» **STATED GOAL**: In the listing below, swap "Screen dimensions" for "Viewport size" and reproduce every line with nothing else altered. Omit the pictures from your output.

» **INFORMATION GIVEN**:
..........

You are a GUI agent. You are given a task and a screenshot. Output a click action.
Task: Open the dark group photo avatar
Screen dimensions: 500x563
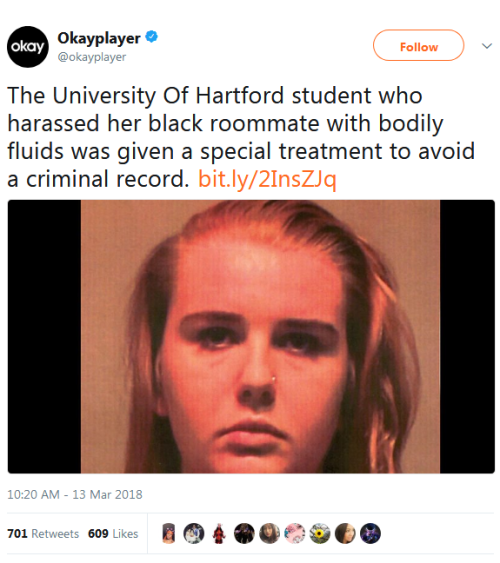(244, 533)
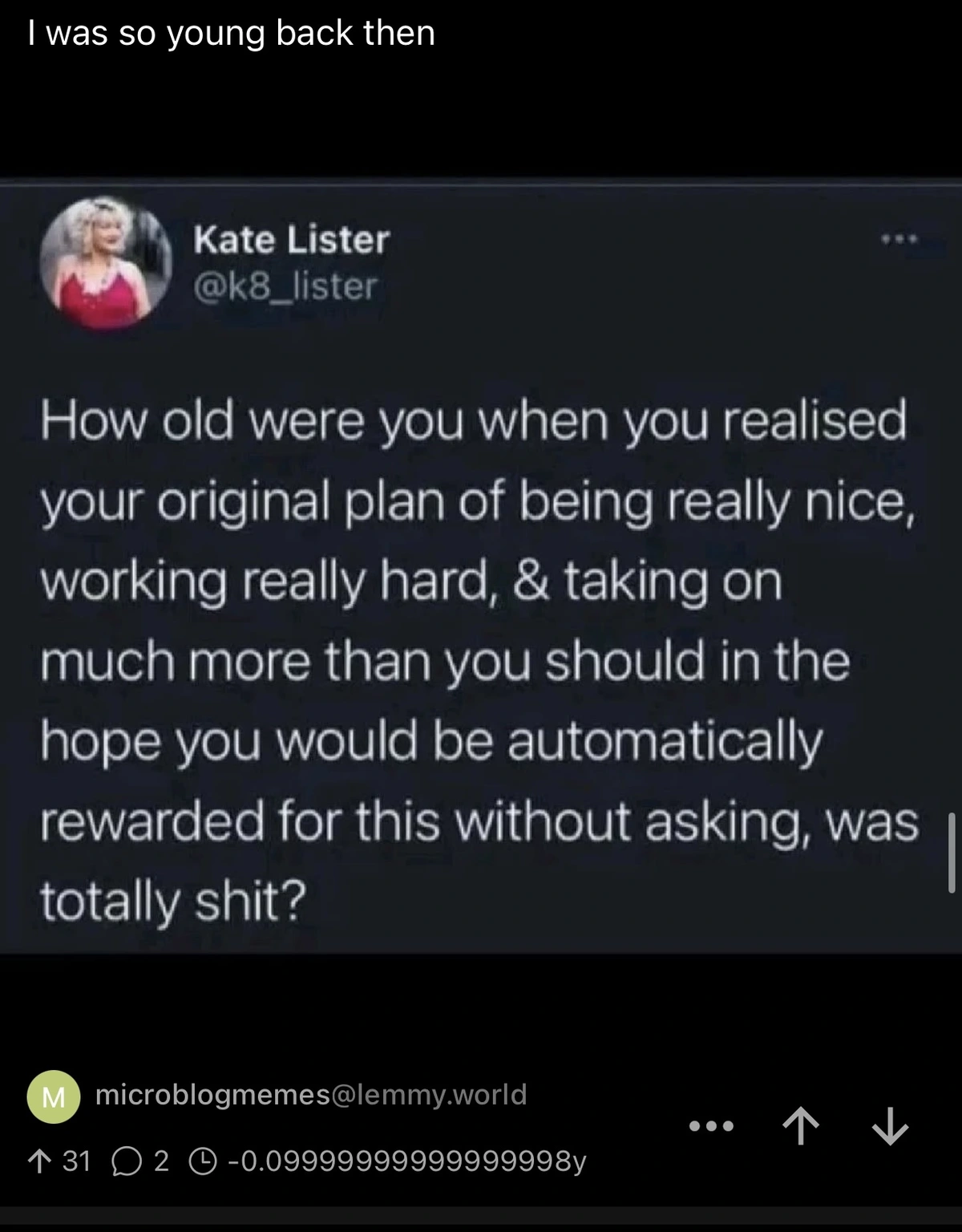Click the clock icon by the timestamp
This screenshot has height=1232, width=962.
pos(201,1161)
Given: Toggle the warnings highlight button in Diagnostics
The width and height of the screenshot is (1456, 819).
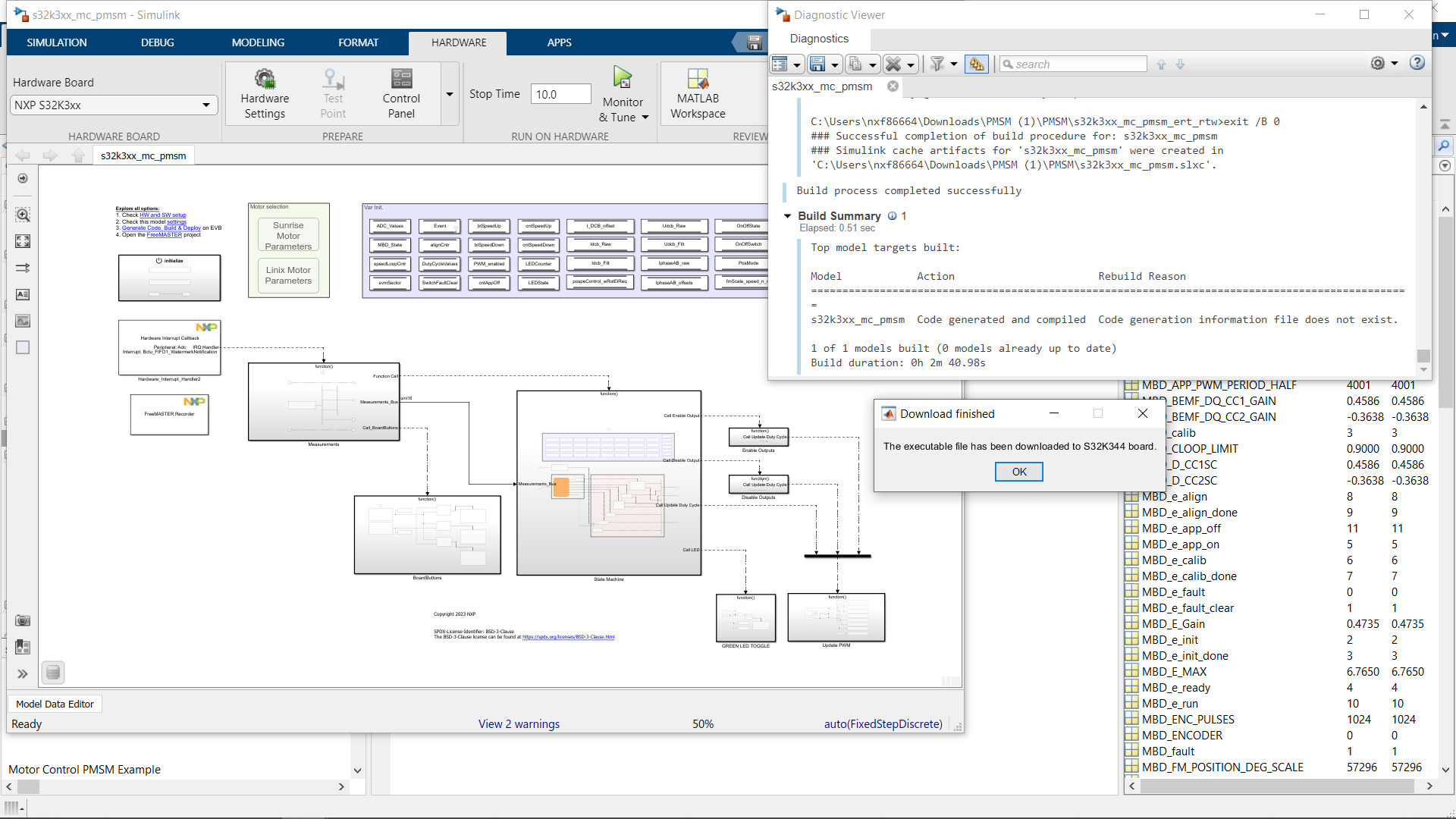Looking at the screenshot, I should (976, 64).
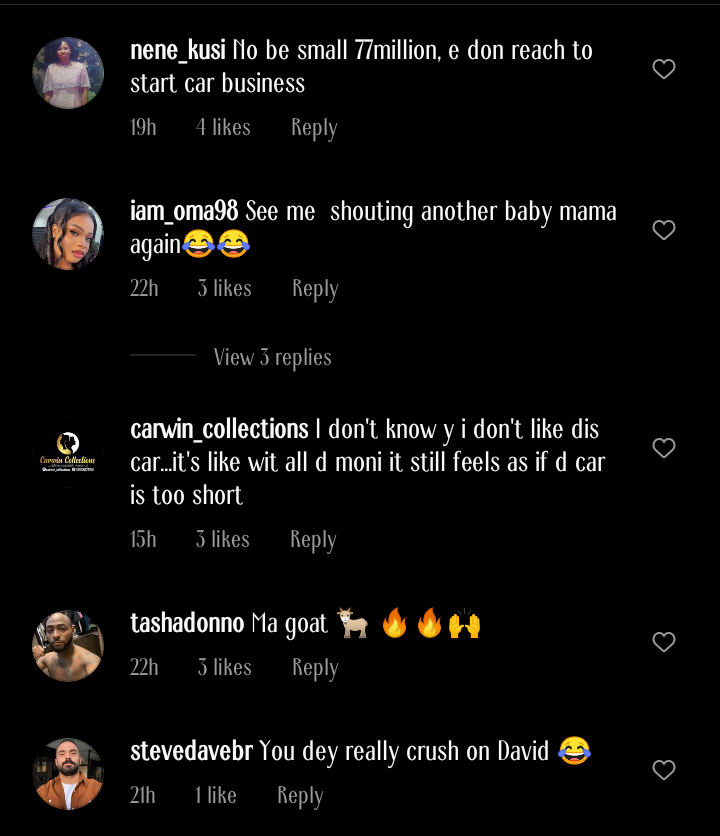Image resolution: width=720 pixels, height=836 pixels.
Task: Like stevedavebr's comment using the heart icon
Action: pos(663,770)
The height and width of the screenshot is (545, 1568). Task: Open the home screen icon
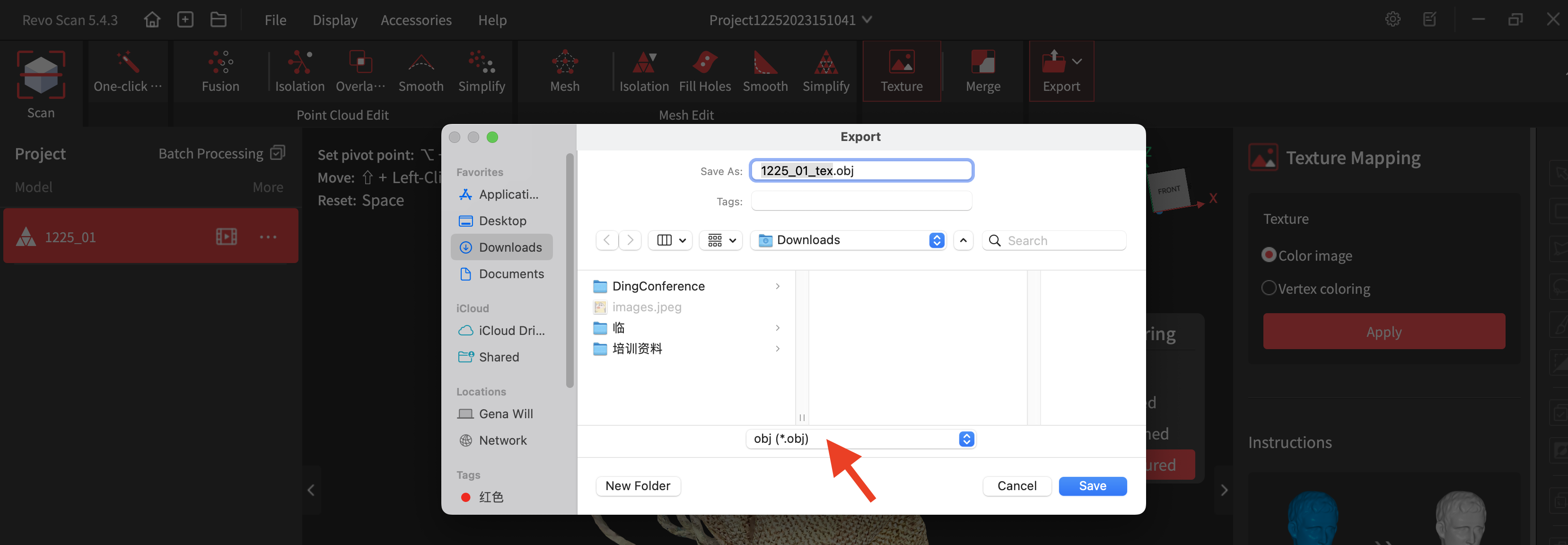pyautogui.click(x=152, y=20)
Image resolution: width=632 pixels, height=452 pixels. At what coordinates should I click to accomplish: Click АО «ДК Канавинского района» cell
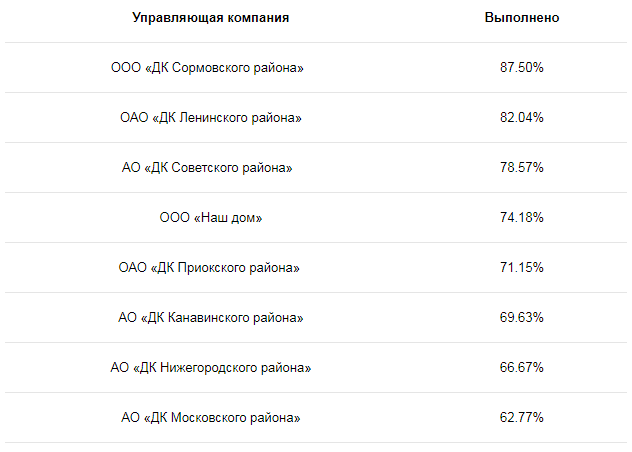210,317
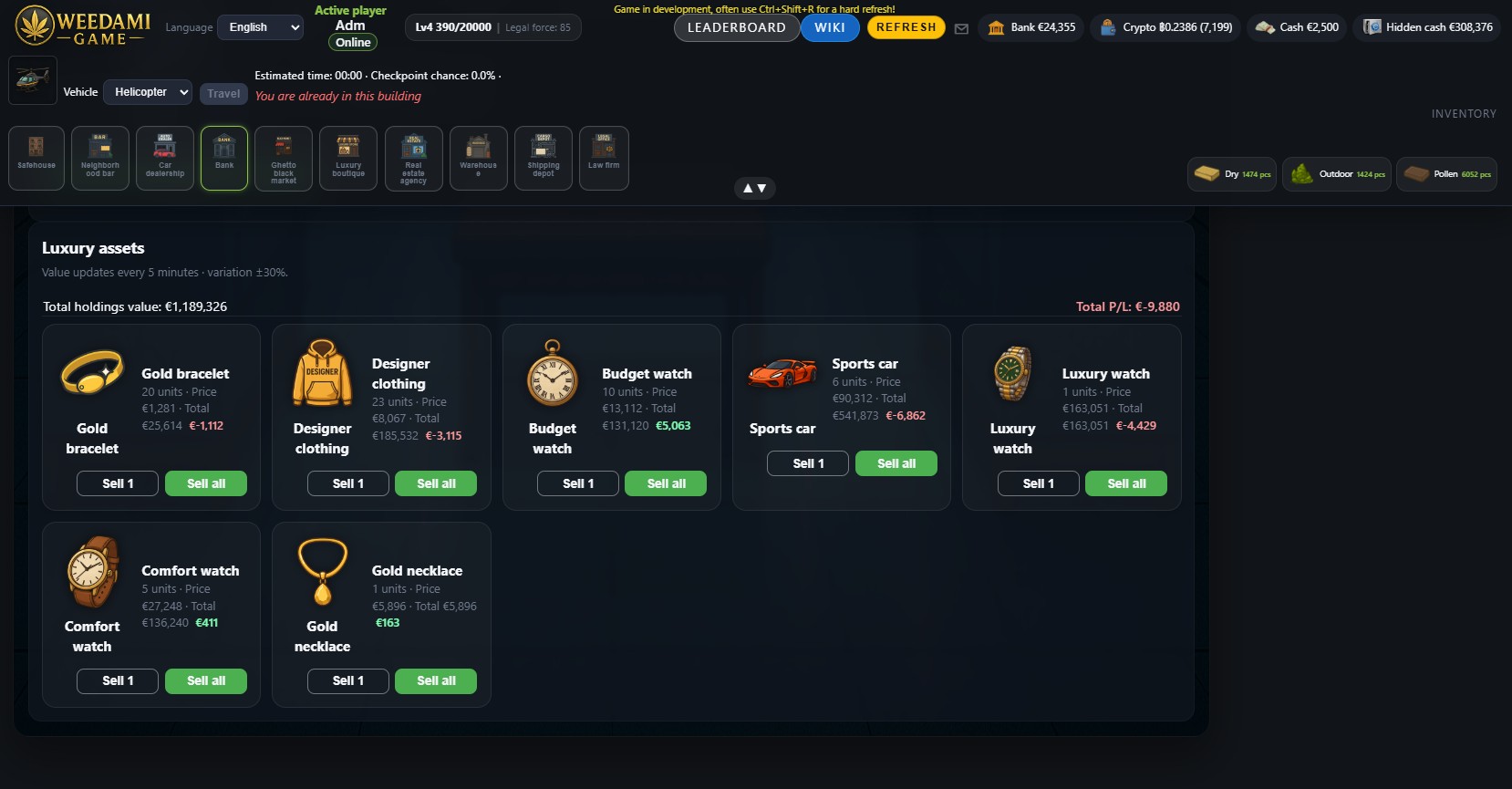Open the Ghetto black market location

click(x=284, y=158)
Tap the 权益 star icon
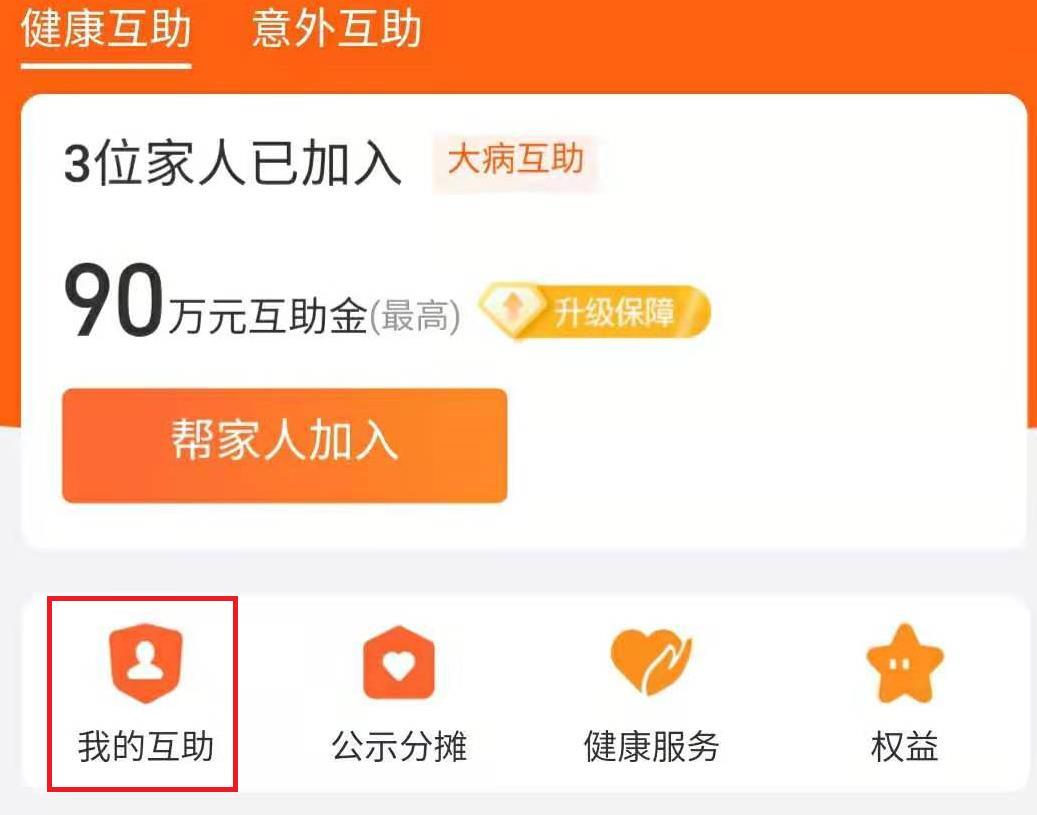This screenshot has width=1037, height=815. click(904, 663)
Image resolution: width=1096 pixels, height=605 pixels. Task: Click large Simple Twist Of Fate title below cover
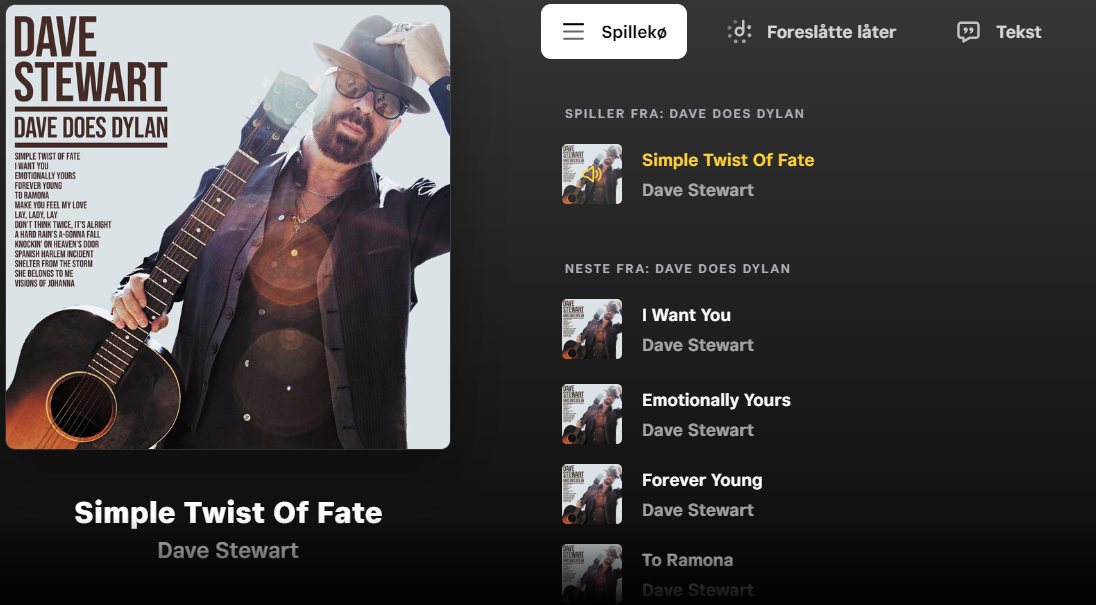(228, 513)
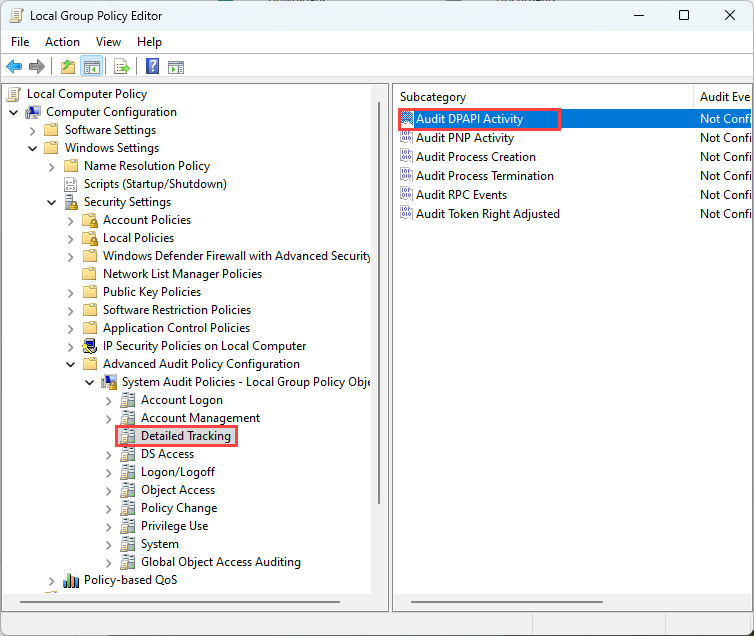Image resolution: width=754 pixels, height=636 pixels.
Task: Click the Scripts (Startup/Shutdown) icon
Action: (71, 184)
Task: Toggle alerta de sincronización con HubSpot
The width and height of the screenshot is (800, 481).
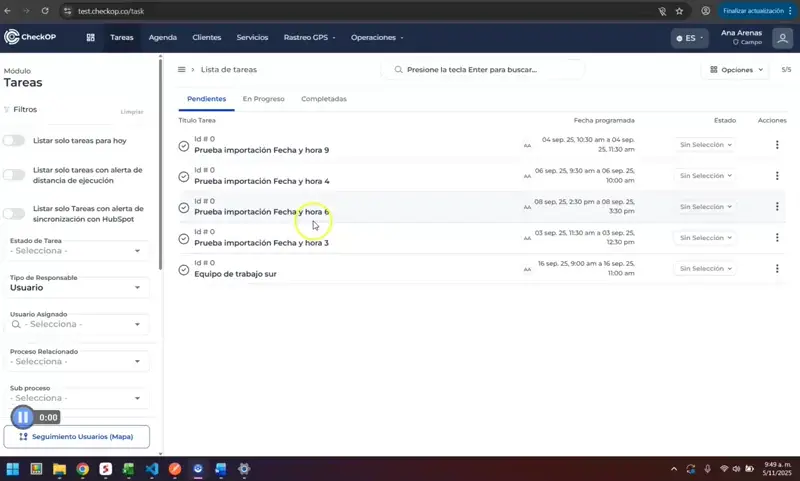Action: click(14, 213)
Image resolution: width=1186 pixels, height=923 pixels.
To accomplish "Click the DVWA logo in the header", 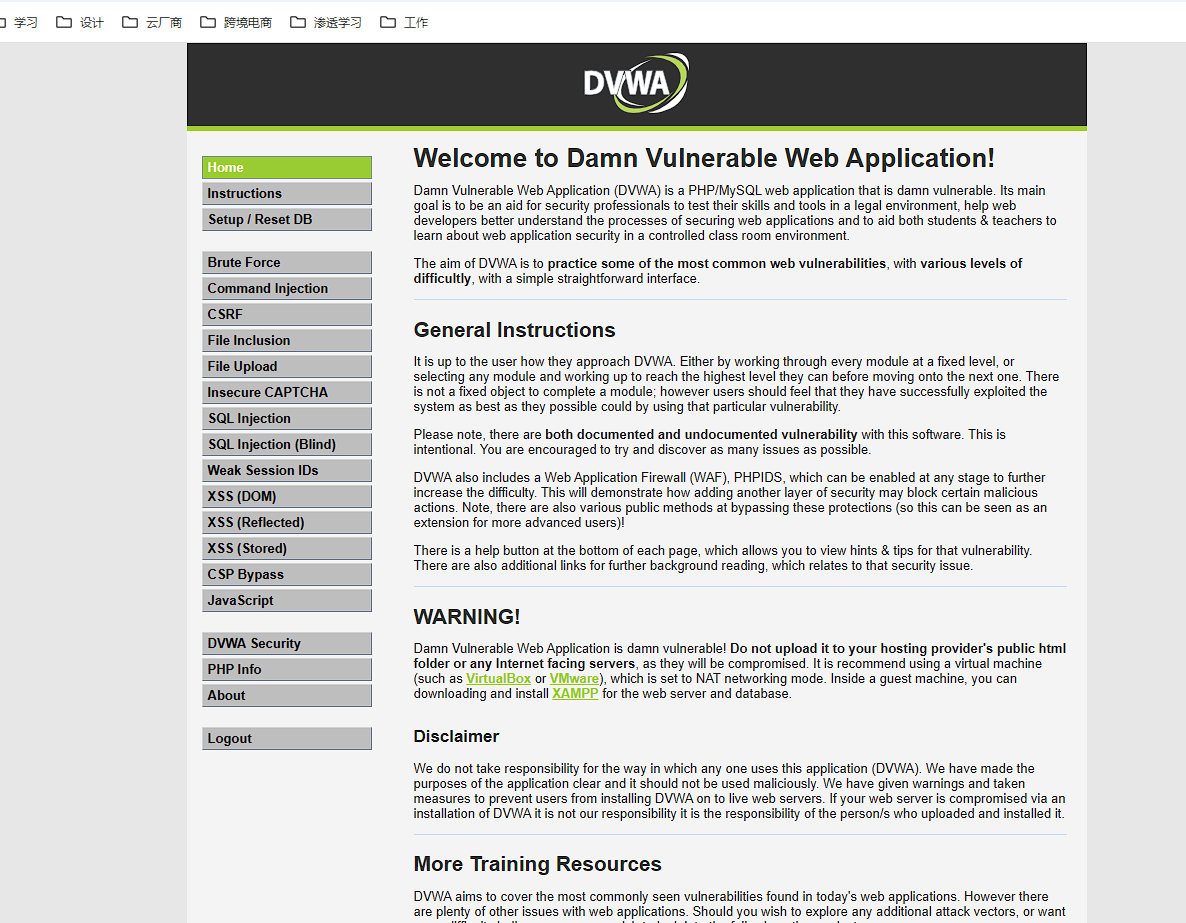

..........

» **RESULT OF THIS EXERCISE**:
You are a GUI agent. You are given a task and a screenshot. Output a click action.
Task: Open the dark group photo avatar
Viewport size: 500x563
(244, 533)
Click the clock icon by the timestamp
This screenshot has height=1232, width=962.
pos(201,1161)
Given: Toggle the warnings highlight button in Diagnostics
The width and height of the screenshot is (1456, 819).
Looking at the screenshot, I should (976, 64).
Image resolution: width=720 pixels, height=836 pixels.
Task: Like stevedavebr's comment using the heart icon
Action: pos(663,770)
The height and width of the screenshot is (545, 1568). Task: Open the home screen icon
pyautogui.click(x=152, y=20)
Image resolution: width=632 pixels, height=452 pixels. At what coordinates should I click to accomplish: Click АО «ДК Канавинского района» cell
210,317
Open the Ghetto black market location

click(x=284, y=158)
Tap the 权益 star icon
This screenshot has width=1037, height=815. click(904, 663)
Image resolution: width=1096 pixels, height=605 pixels. Task: Click large Simple Twist Of Fate title below cover
(228, 513)
Image resolution: width=754 pixels, height=636 pixels.
Task: Click the Scripts (Startup/Shutdown) icon
Action: (71, 184)
Task: Toggle alerta de sincronización con HubSpot
The width and height of the screenshot is (800, 481).
Action: click(14, 213)
Image resolution: width=1186 pixels, height=923 pixels.
To accomplish "Click the DVWA logo in the header", 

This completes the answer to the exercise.